Imaging the Migraine Brain Pre- and Post-Erenumab

The study will include 50 participants with migraine aged 18-65 years who have 10-25 migraine
days per month at baseline. Following a 4-week headache diary run-in phase, participants will
receive two treatments with once monthly subcutaneous injections of erenumab 140 mg.
Questionnaires, structured interviews, cognitive tests, quantitative sensory testing and
brain imaging will be performed prior to and following erenumab treatment. These data will be
collected at early time points after the first treatment as well as at eight weeks following
the first treatment to allow for identification of early and late effects of erenumab on
clinical, physiologic, and imaging outcomes and to determine if early physiologic and imaging
outcomes predict clinical outcomes at eight weeks. Physiologic and imaging data will be
compared to already collected data from healthy controls so as to interpret changes that are
seen following treatment with erenumab.

Inclusion Criteria

- 18-65 years of age

- Episodic migraine (with or without aura) or chronic migraine according to the
diagnostic criteria included within the International Classification of Headache
Disorders 3 (ICHD-3)

- 10-25 migraine days per month on average over the 3 months prior to screening,
confirmed by run-in phase prospective data collection

- Duration since migraine onset of at least 12 months prior to screening based on
medical records and/or patient self-report

Exclusion Criteria

- Older than 50 years of age at migraine onset

- History of cluster headache or hemiplegic migraine

- Continuous headache pain (i.e. no pain-free periods of any duration during the one
month before screening)

- Opioid- or butalbital-containing analgesics on 6 or more days per month during the 2
months prior to the start of the baseline phase

- History of major psychiatric disorder such as schizophrenia and bipolar disorder

- History or evidence of any unstable or clinically significant medical condition, that
in the opinion of the investigator, would pose a risk to subject safety or interfere
with the study evaluation, procedures, or completion

- No therapeutic response in migraine prevention after an adequate therapeutic trial of
4 or more of the following medication categories: Category 1- divalproex sodium,
sodium valproate; Category 2- topiramate; Category 3- beta-blockers; Category 4-
tricyclic antidepressants; Category 5- venlafaxine or desvenlafaxine, duloxetine or
milnacipran; Category 6- flunarizine, verapamil; Category 7- lisinopril, candesartan;
Category 8- botulinum toxin. No therapeutic response is defined as no reduction in
headache frequency, duration, or severity after administration of the medication for
at least 6 weeks at the generally accepted therapeutic dose(s) based on the
investigator's assessment. Lack of sustained response to a medication and failure to
tolerate a therapeutic dose are not considered to be "no therapeutic response".

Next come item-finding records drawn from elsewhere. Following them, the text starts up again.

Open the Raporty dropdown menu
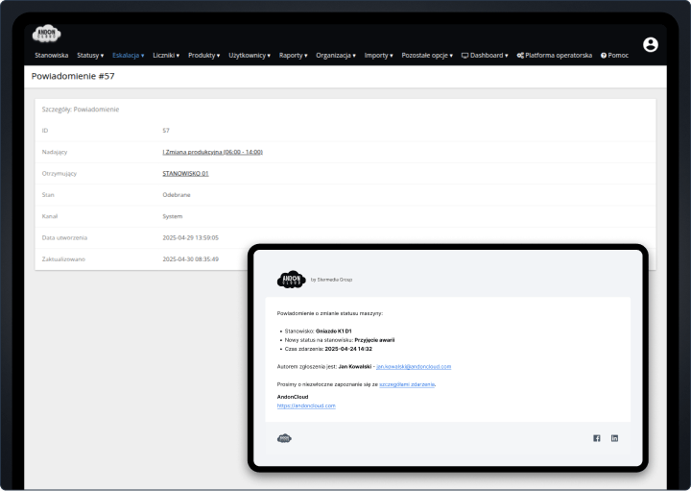 [293, 56]
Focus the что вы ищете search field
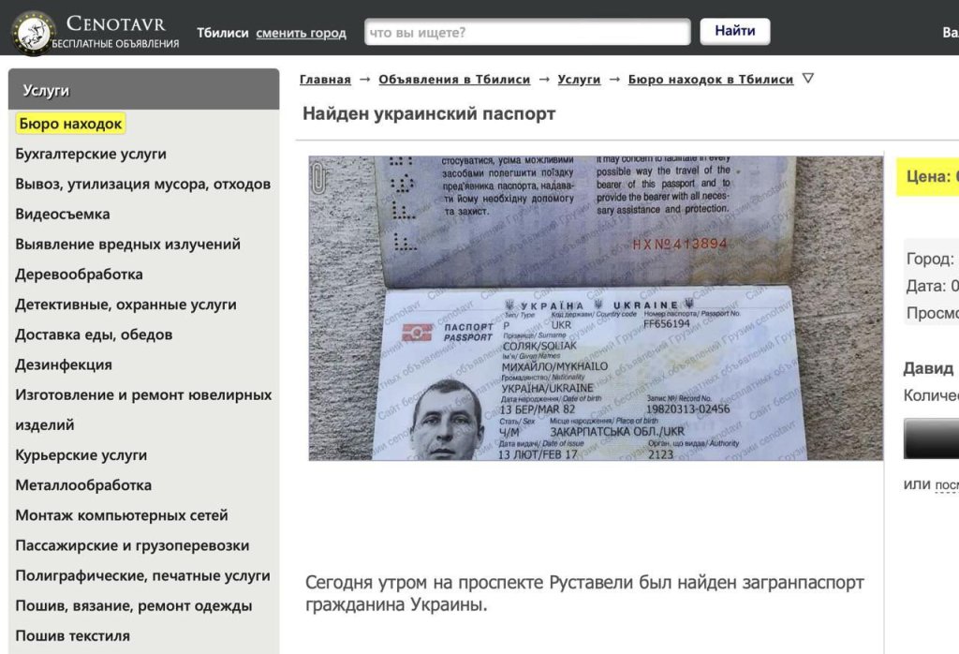This screenshot has height=654, width=959. pos(527,32)
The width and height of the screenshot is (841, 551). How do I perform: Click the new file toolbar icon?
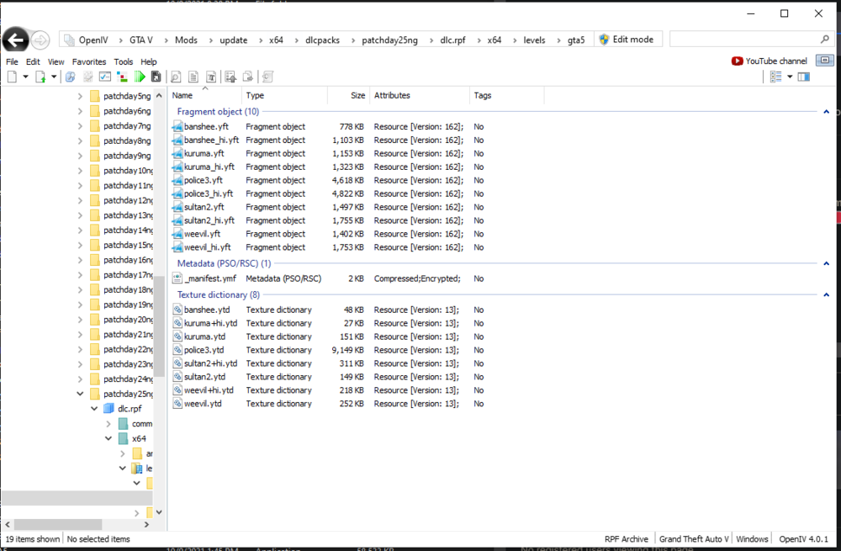coord(12,77)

- Concomitant use of 3 or more of the following medications for migraine prevention
within 2 months before the start of the baseline phase or throughout the study:
divalproex sodium, sodium valproate, topiramate, carbamazepine, gabapentin,
beta-blockers, tricyclic antidepressants, venlafaxine, desvenlafaxine, duloxetine,
milnacipran, flunarizine, verapamil, lomerizine, lisinopril, candesartan, clonidine,
guanfacine, cyproheptadine, methysergide, pizotifen, butterbur, feverfew, magnesium
(at least 600 mg per day), riboflavin (at least 100 mg per day). Use of up to two
medications is permitted as long as the dose has been stable for at least 2 months
before the start of the run-in phase and during the study.

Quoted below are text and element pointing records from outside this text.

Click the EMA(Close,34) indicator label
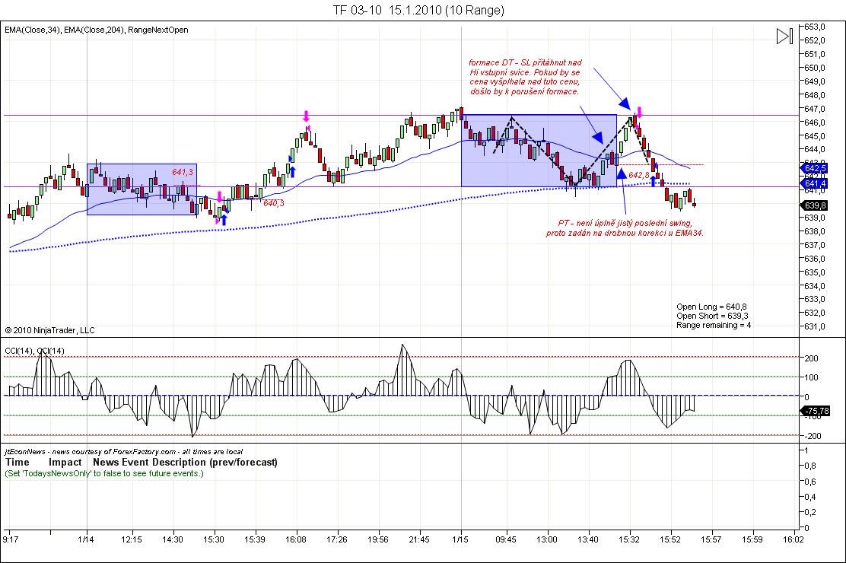This screenshot has width=846, height=563. (33, 30)
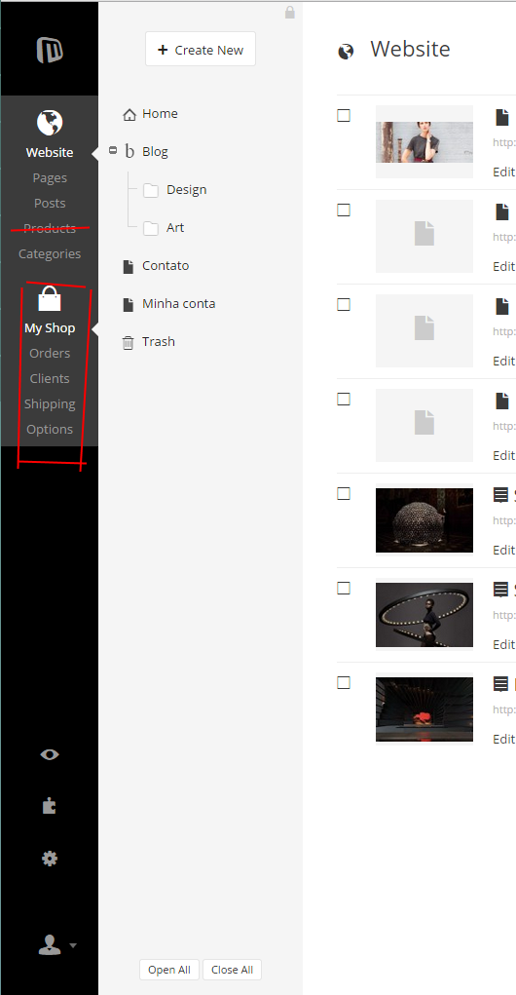Open Orders under My Shop
The height and width of the screenshot is (995, 516).
pyautogui.click(x=50, y=353)
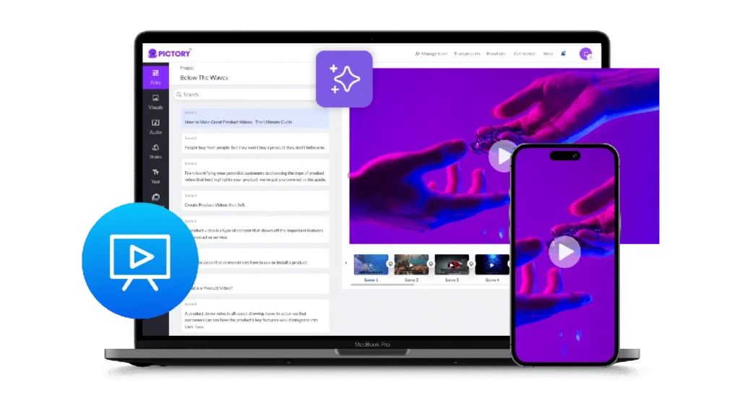
Task: Open the Styles sidebar icon
Action: 155,151
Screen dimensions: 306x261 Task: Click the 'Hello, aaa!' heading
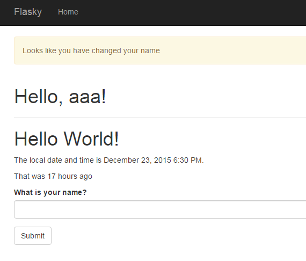(60, 97)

- Botulinum toxin (in the head and/or neck region) within 4 months before the start of
the baseline phase and throughout the study

- Ergotamine derivatives, steroids, and triptans used for migraine prophylaxis within 2
months before the start of the baseline phase and throughout the study

- Procedures (e.g. nerve blocks) used for migraine prophylaxis within 2 months before
the start of the baseline phase and throughout the study

- History of myocardial infarction, stroke, transient ischemic attack, unstable angina,
coronary artery bypass surgery, or other revascularization procedures within 12 months
prior to screening.

- Contraindications to MRI including, but not limited to: Metal implants, aneurysm
clips, severe claustrophobia, implanted electronic devices, insulin or infusion pump,
cochlear/otologic/ear implant, non-removable prosthesis, implanted shunts/catheters,
certain intrauterine devices, tattooed makeup, body piercings that cannot be removed,
metal fragments, wire sutures or metal staples.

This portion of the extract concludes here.